■ TASK ITEM:
Your answer must be the lines from the one holding "You are a computer-use" through the final line of the entries below, copied exactly, with no pictures.

■ DATA RECORDS:

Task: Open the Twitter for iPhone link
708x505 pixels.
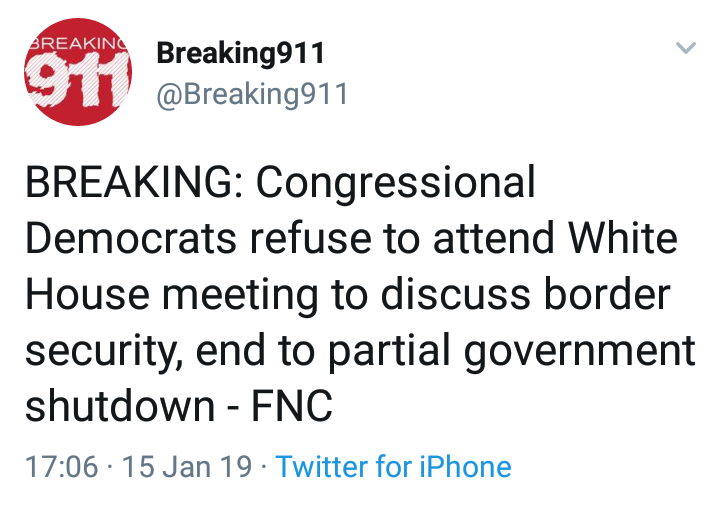Action: point(393,466)
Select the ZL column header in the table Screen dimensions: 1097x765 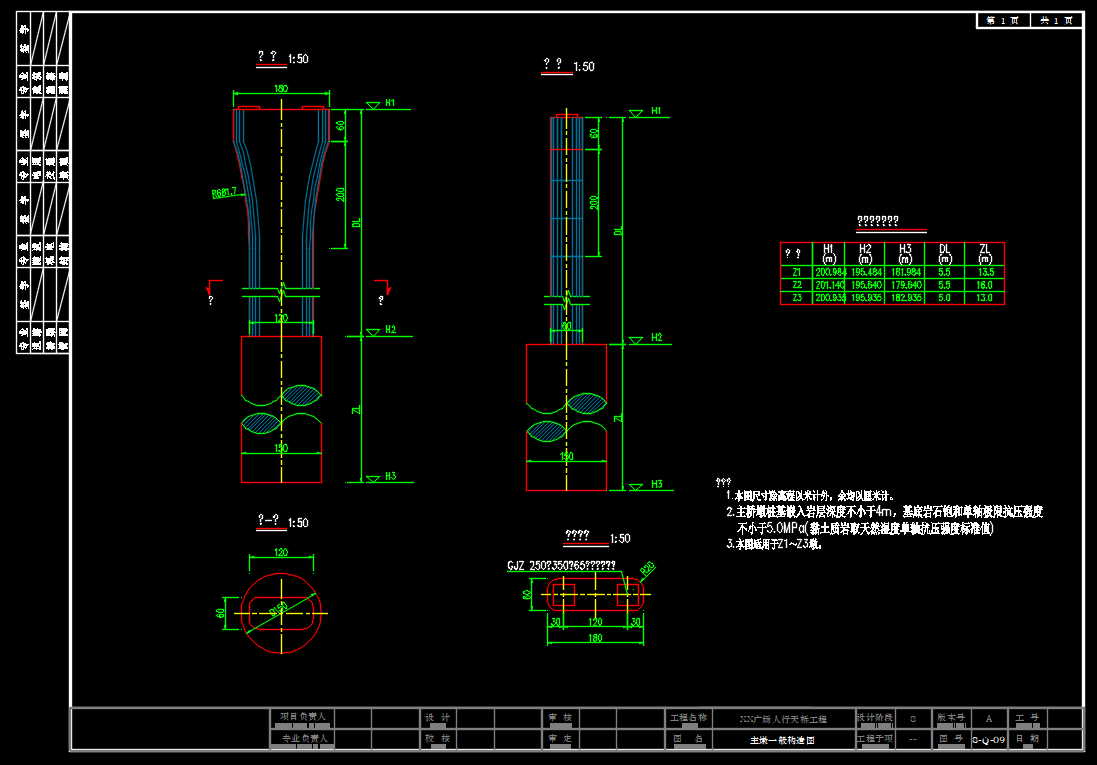984,253
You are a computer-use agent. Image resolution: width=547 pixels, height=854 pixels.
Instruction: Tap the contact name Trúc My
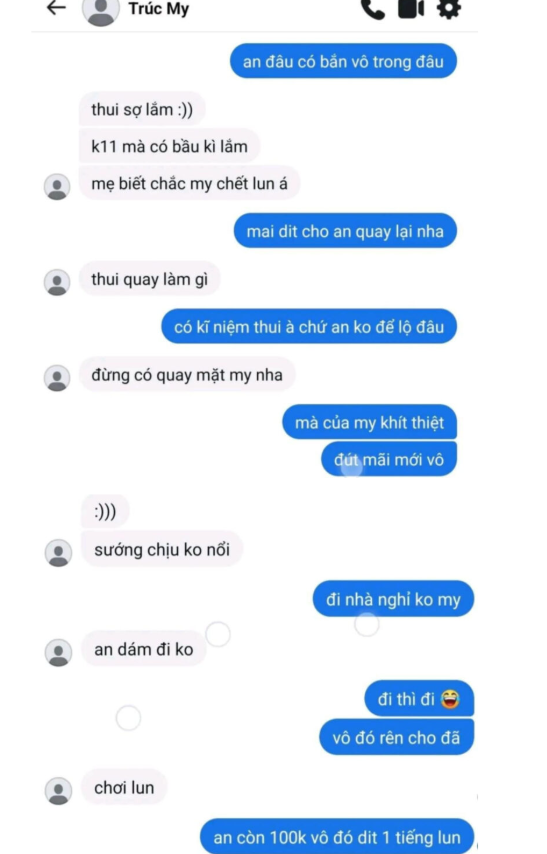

■ SOLUTION BELOW:
You are a computer-use agent. Image resolution: width=547 pixels, height=854 pixels.
Instruction: Tap the contact name Trúc My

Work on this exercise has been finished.